CALGARY – Wildfires burning in British Columbia have been causing smoky conditions in Alberta and Saskatchewan.
Alberta Health Services issued precautionary air-quality advisories for its north and Calgary zones on Sunday, and in its Edmonton and Central zones last week.
David Strong, medical health officer for the health agency’s Calgary zone, said all parts of Alberta should be aware of potential health risks from the haze.
“We pretty much have a provincewide precautionary air advisory, because there’s no predicting where that smoke is going to go to,” he said Monday.
“I think right now Calgary area’s got the worst in terms of the air quality, but it’s going to fluctuate.”
The smell of smoke was thick in the air in Calgary on Monday morning, but it seemed to dissipate by mid-day.

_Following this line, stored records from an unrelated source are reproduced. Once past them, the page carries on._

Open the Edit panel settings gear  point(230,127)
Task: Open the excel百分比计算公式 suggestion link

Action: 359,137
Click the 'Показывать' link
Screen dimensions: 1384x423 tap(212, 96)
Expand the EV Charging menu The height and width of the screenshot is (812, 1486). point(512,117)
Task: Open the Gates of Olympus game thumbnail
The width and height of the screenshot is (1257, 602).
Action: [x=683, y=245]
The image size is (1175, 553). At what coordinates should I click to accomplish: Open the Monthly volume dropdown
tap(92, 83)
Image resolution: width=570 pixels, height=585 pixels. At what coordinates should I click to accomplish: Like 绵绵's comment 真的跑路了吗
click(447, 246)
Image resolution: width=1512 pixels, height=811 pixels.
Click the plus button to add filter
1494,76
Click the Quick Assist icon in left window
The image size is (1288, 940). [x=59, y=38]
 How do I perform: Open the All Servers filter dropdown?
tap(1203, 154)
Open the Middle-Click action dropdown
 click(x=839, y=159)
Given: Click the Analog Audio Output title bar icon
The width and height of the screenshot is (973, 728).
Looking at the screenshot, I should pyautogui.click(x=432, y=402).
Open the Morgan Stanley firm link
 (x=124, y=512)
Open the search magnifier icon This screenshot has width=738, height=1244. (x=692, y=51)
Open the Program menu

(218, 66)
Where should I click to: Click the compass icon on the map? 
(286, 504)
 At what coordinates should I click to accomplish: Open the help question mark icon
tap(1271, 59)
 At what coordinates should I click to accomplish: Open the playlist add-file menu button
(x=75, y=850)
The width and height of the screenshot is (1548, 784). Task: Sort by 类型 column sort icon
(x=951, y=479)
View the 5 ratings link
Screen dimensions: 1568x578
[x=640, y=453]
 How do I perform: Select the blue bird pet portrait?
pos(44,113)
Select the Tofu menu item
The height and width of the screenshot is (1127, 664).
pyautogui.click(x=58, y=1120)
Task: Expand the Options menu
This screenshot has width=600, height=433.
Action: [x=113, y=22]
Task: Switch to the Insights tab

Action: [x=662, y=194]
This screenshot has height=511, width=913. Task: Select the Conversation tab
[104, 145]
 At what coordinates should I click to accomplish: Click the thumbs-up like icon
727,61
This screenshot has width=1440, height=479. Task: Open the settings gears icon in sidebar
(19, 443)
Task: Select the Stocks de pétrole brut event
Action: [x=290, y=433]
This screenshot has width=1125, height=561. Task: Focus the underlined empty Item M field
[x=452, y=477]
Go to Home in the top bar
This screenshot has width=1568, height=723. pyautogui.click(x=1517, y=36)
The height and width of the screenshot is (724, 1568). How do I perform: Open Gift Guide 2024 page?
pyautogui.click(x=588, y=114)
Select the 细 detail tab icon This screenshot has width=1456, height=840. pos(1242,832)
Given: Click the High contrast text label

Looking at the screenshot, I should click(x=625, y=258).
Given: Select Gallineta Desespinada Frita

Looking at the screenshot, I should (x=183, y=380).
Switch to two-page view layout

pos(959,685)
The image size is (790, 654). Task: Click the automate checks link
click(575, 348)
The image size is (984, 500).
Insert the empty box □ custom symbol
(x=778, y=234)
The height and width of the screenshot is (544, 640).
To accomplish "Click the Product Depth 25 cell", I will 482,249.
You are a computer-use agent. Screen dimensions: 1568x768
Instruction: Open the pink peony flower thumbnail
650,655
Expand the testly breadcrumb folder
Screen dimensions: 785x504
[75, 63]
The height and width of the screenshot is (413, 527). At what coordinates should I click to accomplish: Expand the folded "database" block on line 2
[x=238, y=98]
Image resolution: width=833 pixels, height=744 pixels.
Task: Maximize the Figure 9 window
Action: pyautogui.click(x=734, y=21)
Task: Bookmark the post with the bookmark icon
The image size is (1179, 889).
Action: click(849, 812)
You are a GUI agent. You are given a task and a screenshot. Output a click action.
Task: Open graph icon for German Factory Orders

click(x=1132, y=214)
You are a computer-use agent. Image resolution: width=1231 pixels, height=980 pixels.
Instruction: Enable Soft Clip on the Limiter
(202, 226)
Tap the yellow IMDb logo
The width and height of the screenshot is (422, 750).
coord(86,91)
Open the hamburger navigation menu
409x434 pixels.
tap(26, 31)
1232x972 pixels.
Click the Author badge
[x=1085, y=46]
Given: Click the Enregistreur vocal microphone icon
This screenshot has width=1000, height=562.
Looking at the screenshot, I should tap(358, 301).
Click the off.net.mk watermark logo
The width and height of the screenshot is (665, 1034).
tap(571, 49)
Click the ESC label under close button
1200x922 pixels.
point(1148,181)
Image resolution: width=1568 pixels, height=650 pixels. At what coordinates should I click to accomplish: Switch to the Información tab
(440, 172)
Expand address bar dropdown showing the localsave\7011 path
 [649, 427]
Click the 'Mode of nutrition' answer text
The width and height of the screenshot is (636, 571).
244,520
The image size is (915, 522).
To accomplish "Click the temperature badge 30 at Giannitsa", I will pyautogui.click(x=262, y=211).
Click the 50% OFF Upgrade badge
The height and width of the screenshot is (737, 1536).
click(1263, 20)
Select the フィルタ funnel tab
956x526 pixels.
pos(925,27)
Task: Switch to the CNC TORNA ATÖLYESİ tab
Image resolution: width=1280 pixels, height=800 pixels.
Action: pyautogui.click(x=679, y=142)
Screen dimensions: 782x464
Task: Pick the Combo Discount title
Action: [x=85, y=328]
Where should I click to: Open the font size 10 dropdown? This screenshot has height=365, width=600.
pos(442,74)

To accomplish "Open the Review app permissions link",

Strong said particulates can get deep into the lungs, which can worsen asthma, chronic obstructive pulmonary disease and other chronic conditions.
Even healthy people — particularly if they are physically active outdoors — can experience nasal, eye and throat irritation along with shortness of breath and coughing.
The health agency was also advising people to keep windows and doors closed.
Environment Canada also issued special air-quality statements for much of southwestern Saskatchewan.
It said children, seniors, and people with cardiovascular or lung diseases were especially at risk.
More than a dozen of the more than 160 wildfires in central and southern B.C. were threatening communities Monday.